Students Against Sexual Assault is an advocacy organization that aims to support members of the GW community with resources related to sexual assault, domestic violence, sexual harassment and stalking.
The COVID-19 pandemic has exacerbated universities’ financial difficulties across the country. As a result, GW has implemented various cost-saving measures like salary cuts, spending restrictions and layoffs. Speaking to Know Your IX, we know national trends indicate that the Office of Advocacy and Support and similar offices in these cost-saving plans could be targeted. In light of this, along with the relatively recent creation of this office, Students Against Sexual Assault wants to affirm the importance and need for this irreplaceable office.

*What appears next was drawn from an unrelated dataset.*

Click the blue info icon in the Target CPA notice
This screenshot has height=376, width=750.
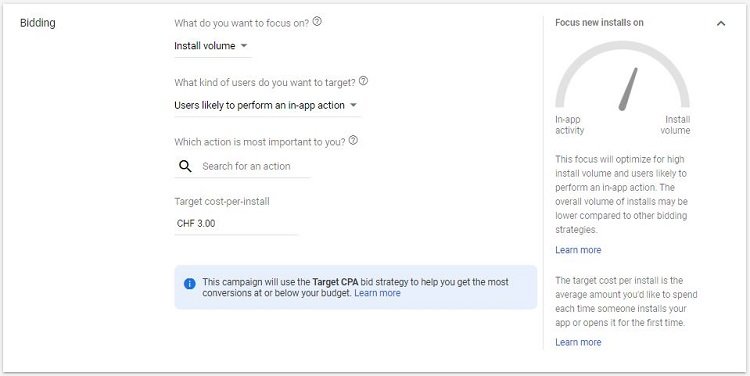click(189, 284)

Every employee in OAS is needed now more than ever as our GW community experiences the intersection of sexual violence, racial injustice and a pandemic. In recent weeks, discourse regarding survivorship of sexual violence has become a central issue on our campus, highlighted in the creation of the @gwsurvivors Instagram account. This is not to say that it has not been an issue before, but rather that its pervasive presence across campus is only now coming publicly to light. Even before this community awakening, OAS has been present to support and advocate for survivors in our community, making their work invaluable without these extenuating circumstances. OAS has done the difficult and quiet work that is needed to ensure the safety and care of every member of our community.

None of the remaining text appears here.